# Task brief
Write out each line of the entries below that holds the word "Given".

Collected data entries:
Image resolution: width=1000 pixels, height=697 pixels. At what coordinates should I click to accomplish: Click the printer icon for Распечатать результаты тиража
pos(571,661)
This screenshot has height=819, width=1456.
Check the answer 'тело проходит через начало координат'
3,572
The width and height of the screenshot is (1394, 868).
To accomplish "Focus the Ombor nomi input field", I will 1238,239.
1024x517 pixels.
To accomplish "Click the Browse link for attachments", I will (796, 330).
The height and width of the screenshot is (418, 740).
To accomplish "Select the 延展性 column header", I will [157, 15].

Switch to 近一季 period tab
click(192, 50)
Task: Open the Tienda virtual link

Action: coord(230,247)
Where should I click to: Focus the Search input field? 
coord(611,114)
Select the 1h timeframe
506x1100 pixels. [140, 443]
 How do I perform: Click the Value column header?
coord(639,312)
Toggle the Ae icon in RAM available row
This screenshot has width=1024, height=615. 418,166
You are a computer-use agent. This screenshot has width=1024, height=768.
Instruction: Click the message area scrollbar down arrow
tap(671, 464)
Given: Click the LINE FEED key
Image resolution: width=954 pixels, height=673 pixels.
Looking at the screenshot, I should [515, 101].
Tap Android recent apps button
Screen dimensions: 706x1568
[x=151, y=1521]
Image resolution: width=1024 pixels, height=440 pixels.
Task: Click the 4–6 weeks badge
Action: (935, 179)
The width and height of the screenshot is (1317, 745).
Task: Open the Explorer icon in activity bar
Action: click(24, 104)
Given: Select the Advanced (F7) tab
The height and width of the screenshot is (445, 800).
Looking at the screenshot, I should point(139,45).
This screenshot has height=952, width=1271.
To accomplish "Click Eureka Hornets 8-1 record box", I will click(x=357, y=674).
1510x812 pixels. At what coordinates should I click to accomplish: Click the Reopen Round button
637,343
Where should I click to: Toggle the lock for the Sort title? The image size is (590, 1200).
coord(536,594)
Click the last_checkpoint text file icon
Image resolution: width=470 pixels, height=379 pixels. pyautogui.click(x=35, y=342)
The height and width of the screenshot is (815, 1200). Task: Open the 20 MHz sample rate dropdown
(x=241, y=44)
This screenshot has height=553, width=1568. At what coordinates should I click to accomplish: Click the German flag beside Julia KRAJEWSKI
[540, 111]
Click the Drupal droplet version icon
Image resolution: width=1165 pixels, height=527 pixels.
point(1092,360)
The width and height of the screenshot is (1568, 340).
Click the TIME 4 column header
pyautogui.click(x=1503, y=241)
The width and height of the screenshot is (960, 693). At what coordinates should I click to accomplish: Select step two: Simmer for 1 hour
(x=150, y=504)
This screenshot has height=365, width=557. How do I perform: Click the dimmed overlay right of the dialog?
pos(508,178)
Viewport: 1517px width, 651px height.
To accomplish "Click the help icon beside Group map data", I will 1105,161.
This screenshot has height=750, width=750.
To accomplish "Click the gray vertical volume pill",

# Response for this exercise
Given: Click the LINE FEED key
Given: Select the Advanced (F7) tab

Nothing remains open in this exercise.